When Hurricane Irene hit the east coast last weekend, it brought with it, heavy wind and rain that took out cell networks in some areas. Yet most mobile news sites were able to stay up in spite of the conditions and the stress to the networks during the storm.
It’s a lesson you should take away from the storm. Regardless of the conditions, you still have to work hard during these events to ensure your mobile site stays up because it may be the only access to your web site or application.
It’s worth noting that according to cloud monitoring company, Keynote Systems, most mobile news sites were able to stay up and running to a remarkable degree during the storm. “Leading fixed and mobile news websites performed admirably on Thursday and Friday before Hurricane Irene made landfall, and continued to perform well on Saturday and Sunday in both page download speed and overall reliability,” Dan Berkowitz, senior director of corporate communications at Keynote said.
When a disaster strikes, you can be almost certain of some service disruptions. This could be as a result of power outages near your data centers, or in the case of cell tower networks, wind or tree damage to the cell towers themselves (or issues in individual user’s areas).

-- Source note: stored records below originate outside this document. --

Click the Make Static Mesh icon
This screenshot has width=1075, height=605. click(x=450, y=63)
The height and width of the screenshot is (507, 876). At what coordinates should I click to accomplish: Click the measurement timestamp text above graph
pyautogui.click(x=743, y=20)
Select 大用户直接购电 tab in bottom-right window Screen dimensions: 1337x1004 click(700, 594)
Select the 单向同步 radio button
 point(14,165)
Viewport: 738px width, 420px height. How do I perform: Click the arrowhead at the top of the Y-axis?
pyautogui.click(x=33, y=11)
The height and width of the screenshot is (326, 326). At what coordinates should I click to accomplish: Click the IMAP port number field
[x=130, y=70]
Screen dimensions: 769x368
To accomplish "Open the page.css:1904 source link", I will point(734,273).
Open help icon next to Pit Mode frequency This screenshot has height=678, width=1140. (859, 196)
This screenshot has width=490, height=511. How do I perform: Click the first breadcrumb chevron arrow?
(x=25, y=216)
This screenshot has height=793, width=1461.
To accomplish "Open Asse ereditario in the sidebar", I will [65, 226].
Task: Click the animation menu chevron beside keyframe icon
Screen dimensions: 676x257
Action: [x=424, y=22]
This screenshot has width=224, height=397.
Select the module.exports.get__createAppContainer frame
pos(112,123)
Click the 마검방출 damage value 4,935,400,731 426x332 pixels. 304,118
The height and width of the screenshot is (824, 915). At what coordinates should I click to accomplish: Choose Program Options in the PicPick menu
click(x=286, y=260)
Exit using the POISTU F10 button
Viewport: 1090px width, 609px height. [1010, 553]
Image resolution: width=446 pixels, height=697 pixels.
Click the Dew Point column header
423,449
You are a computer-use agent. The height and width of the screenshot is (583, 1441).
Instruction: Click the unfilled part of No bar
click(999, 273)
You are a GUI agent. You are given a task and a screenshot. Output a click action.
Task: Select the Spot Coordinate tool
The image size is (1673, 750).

As a network administrator, there’s not a lot you can do to prevent these types of disasters from adversely affecting your user base when these broad issues affect your networks, but if you are experiencing more intermittent disruptions, you still need to be on the ball and looking for root causes. Don’t always assume the storm is the cause because there may be other factors in play.
Regardless of the cause, during a weather event or other natural disaster people rely on mobile sites on the cell network more than ever, especially if there are widespread electricity outages. And they want to know why you’re not up (even if they sense the reason is the storm).
According to a PCMag.com article, all four major cell phone service providers said they prepared for the hurricane by adding fuel to their backup batteries to ensure to the extent possible that they could stay in service.
As network administrators and IT pros, you should be paying attention to how these large networks respond to disasters like this. Sometimes it’s about an ounce of prevention, making sure you are prepared, rather than monitoring the situation as it happens and tracking down the issues.
There are certain to be plenty of those too during a storm or other crisis, but if you can be as prepared as possible, you might be able to limit the disruption to your users.
And that should be your goal during an event like Irene: to minimize the impact of the storm to the extent possible.